Microvascular Injury in the Pulmonary Fibrosis of Collagen Vascular Disease
We encountered 16 patients with connective tissue disease in whom pulmonary fibrosis developed. Routine light microscopic, ultrastructural, and direct immunofluorescent analyses were conducted, and circulating antibodies, including those of endothelial cell derivation, were assessed using indirect immunofluorescence and Western blot assays. Underlying diseases were dermatomyositis, scleroderma, mixed connective tissue disease, sclerodermatomyositis, Sjögren syndrome, rheumatoid arthritis, and anti-Ro–associated systemic lupus erythematosus.

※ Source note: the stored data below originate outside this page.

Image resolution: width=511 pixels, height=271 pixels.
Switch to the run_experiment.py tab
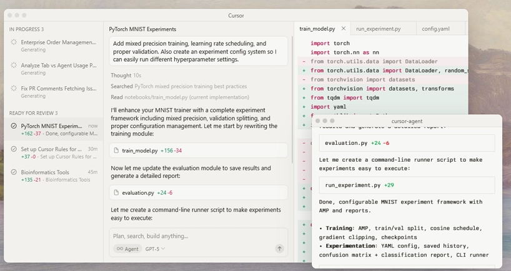point(378,29)
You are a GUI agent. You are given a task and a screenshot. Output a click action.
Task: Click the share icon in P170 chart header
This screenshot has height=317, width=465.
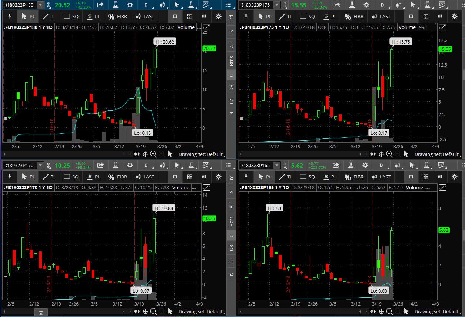[100, 165]
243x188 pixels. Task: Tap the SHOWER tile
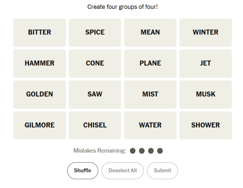click(206, 125)
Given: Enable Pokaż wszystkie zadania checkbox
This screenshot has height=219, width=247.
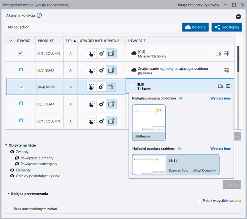Looking at the screenshot, I should pyautogui.click(x=199, y=201).
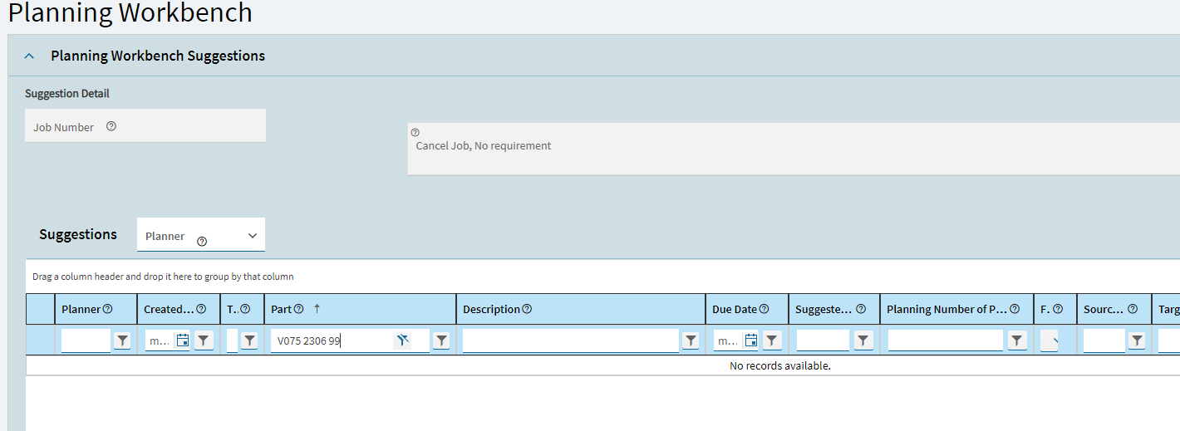Sort by the Due Date column header
Viewport: 1180px width, 431px height.
click(x=734, y=309)
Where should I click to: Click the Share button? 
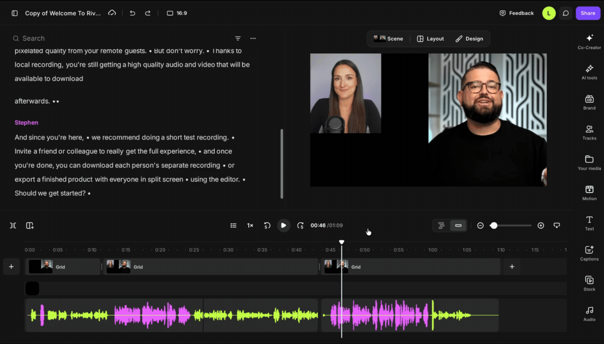pyautogui.click(x=588, y=13)
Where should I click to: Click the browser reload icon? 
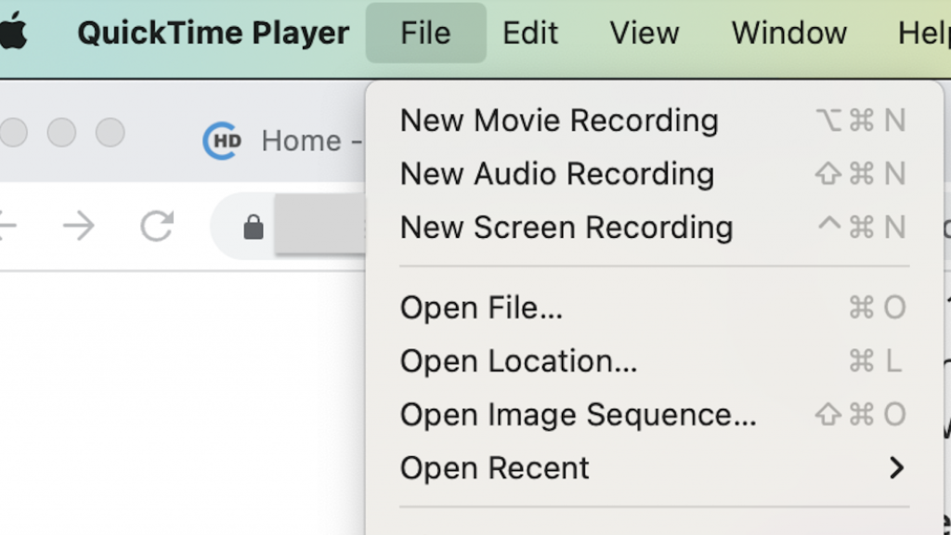click(x=157, y=227)
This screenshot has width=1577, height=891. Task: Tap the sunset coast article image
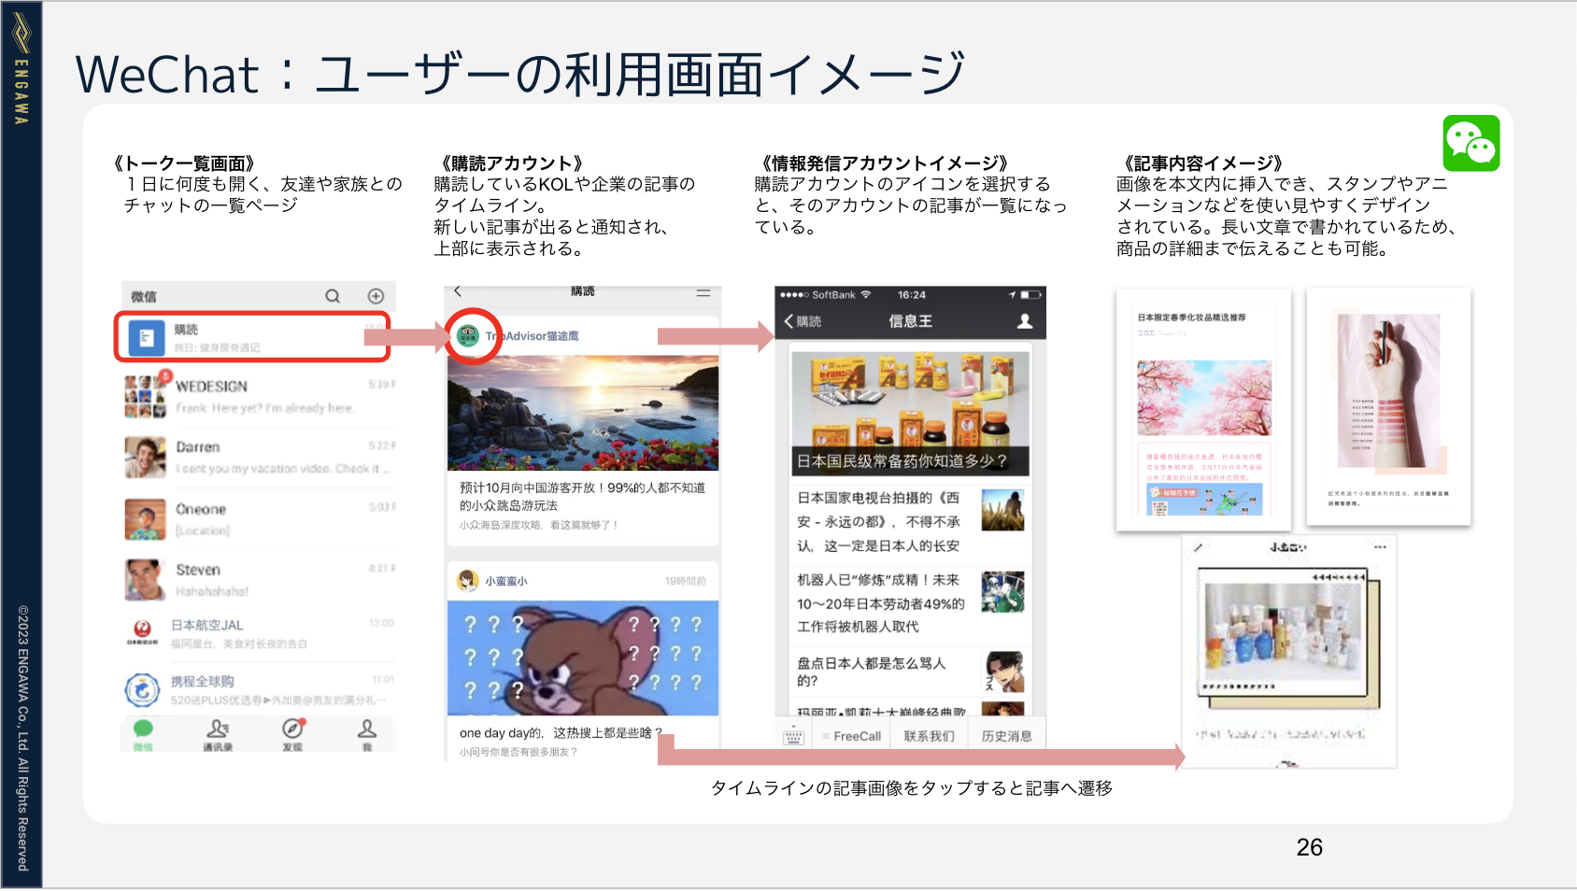click(x=582, y=413)
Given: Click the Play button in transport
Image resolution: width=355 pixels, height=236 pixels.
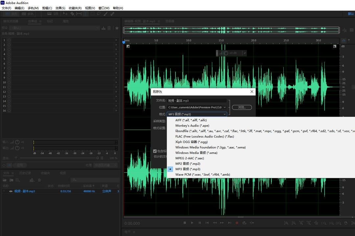Looking at the screenshot, I should tap(192, 223).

Antibodies to one or more Ro, RNP, Jo 1, OJ, and/or nucleolar antigens were seen in all cases and antiphospholipid antibodies in half. All biopsies revealed microvascular injury in concert with intraparenchymal fibrosis; in some cases, there were corroborative ultrastructural findings of microvascular injury. Patterns of fibroplasia represented nonspecific interstitial pneumonitis and usual interstitial pneumonitis. We noted IgG, IgA, and/or complement in the septal microvasculature. In 6 cases with available serum samples, indirect immunofluorescent endothelial cell antibody studies were positive and Western blot studies showed reactivity of serum samples to numerous endothelial cell lysate–derived proteins.

Pulmonary fibrosis, a recognized complication of systemic connective tissue disease, develops in connective tissue disease syndromes with pathogenetically established immune-based microvascular injury at other sites. A similar mechanism of antibody-mediated endothelial cell injury may be the basis of the tissue injury and fibrosing reparative response.

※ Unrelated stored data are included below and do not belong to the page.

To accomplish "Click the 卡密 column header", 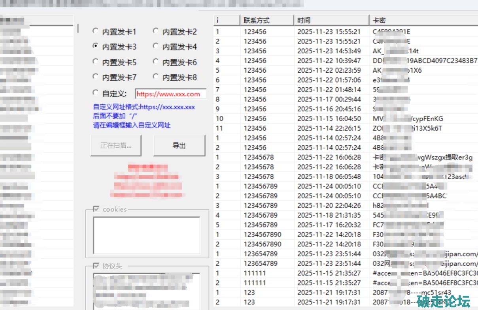I will tap(423, 20).
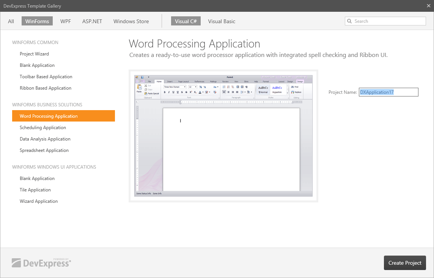434x278 pixels.
Task: Choose the Spreadsheet Application template
Action: click(x=44, y=150)
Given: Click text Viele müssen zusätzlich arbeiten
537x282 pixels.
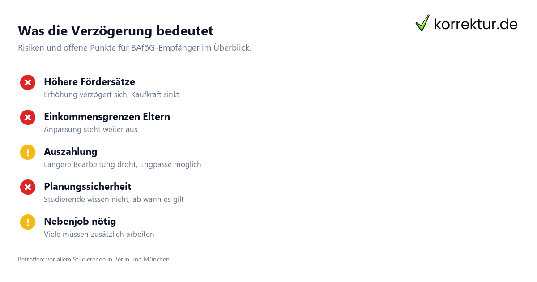Looking at the screenshot, I should tap(99, 234).
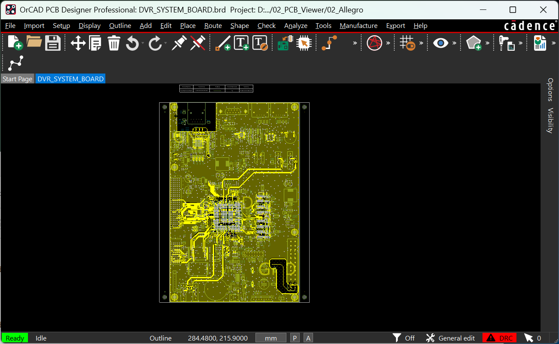Click the Delete trash can icon
Screen dimensions: 559x344
click(x=114, y=43)
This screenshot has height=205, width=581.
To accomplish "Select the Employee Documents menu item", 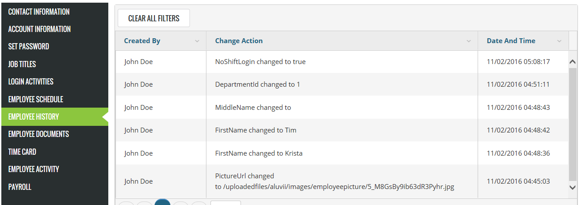I will (x=39, y=134).

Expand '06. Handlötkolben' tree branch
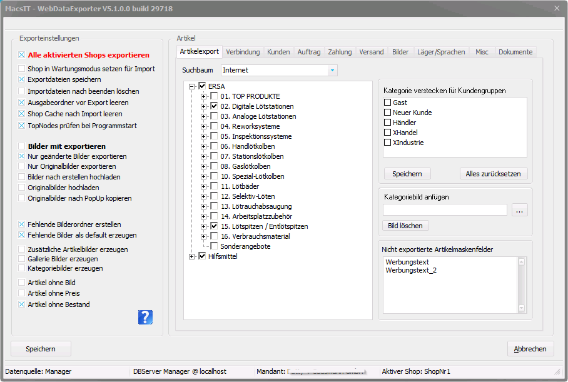pyautogui.click(x=203, y=146)
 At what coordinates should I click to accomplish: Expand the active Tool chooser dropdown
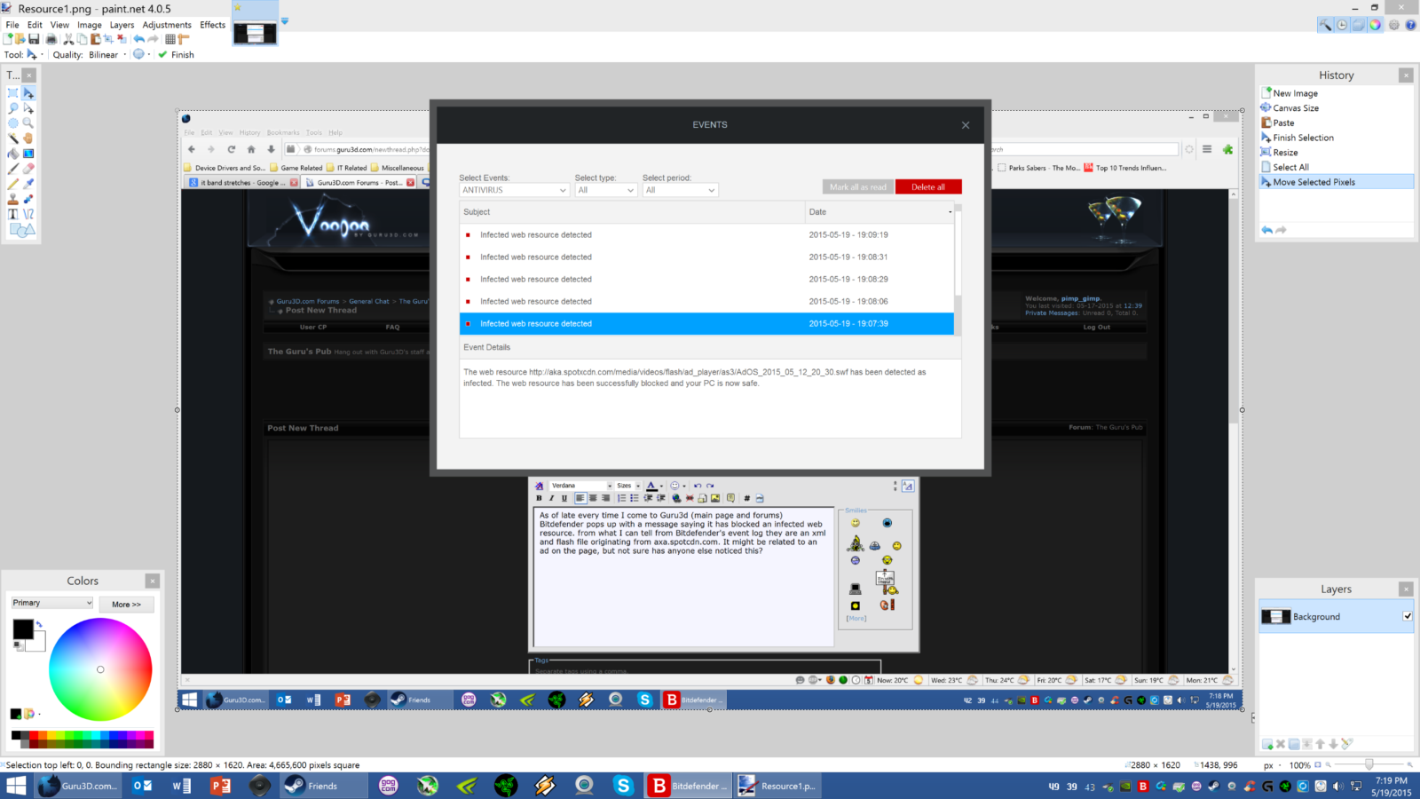click(x=35, y=55)
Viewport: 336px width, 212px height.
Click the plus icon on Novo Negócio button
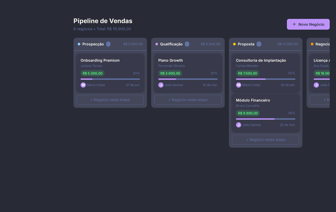pos(295,24)
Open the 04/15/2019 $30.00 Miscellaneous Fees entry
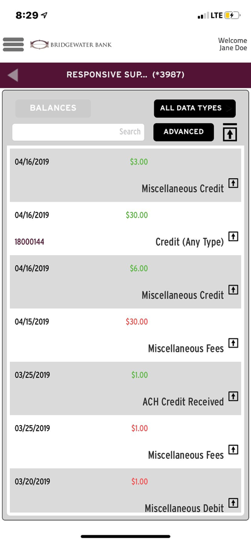Screen dimensions: 251x543 126,335
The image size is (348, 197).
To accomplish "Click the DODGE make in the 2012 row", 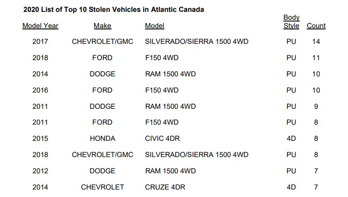I will click(x=102, y=171).
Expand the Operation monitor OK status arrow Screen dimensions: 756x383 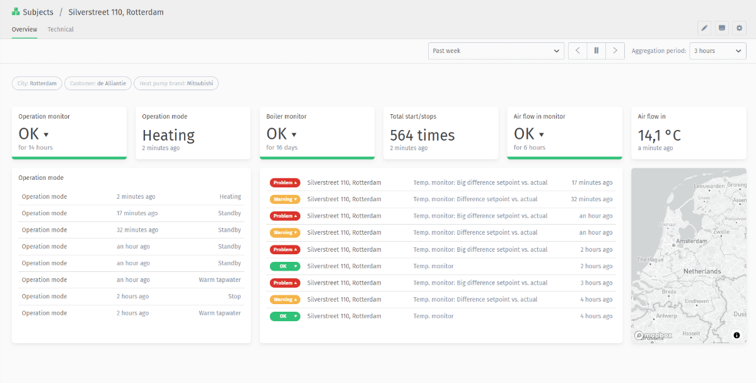(x=46, y=134)
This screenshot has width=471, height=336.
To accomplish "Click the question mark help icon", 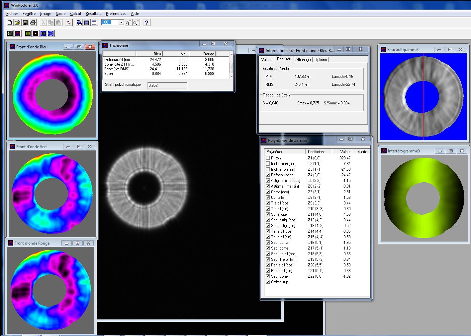I will coord(146,23).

Connective tissue diseases (CTDs) represent a heterogeneous group of disorders of unknown cause that are accompanied by circulating autoantibodies that may evoke tissue injury. The pathogenetic dilemma associated with CTDs in general includes the following issues: (1) The mechanisms resulting in autoantibody formation are not clear. (2) There is no clear explanation for the specificity of the organ-specific cellular targets of the antibodies. (3) The pathogenetic consequence of these antibodies are unknown.

Pulmonary fibrosis (PF) is among the most serious sequelae associated with collagen vascular disease, defining an important cause of morbidity and mortality. There are select CTD syndromes in which this complication is more likely to develop, namely those conditions associated with multiorgan immune-based microvascular injury. These entities encompass scleroderma, dermatomyositis, mixed connective tissue disease (MCTD), sclerodermatomyositis, anti-Ro–associated systemic lupus erythematosus (anti-Ro SLE), and rheumatoid arthritis (RA). In fact, the incidence of PF is particularly high in the setting of scleroderma; up to 70% of patients with scleroderma manifest some degree of parenchymal fibrosis. As expected, one of the main causes of death in patients with dermatomyositis-polymyositis, MCTD, and scleroderma is respiratory dysfunction, reflecting relentless, progressive intrapulmonary fibroplasia.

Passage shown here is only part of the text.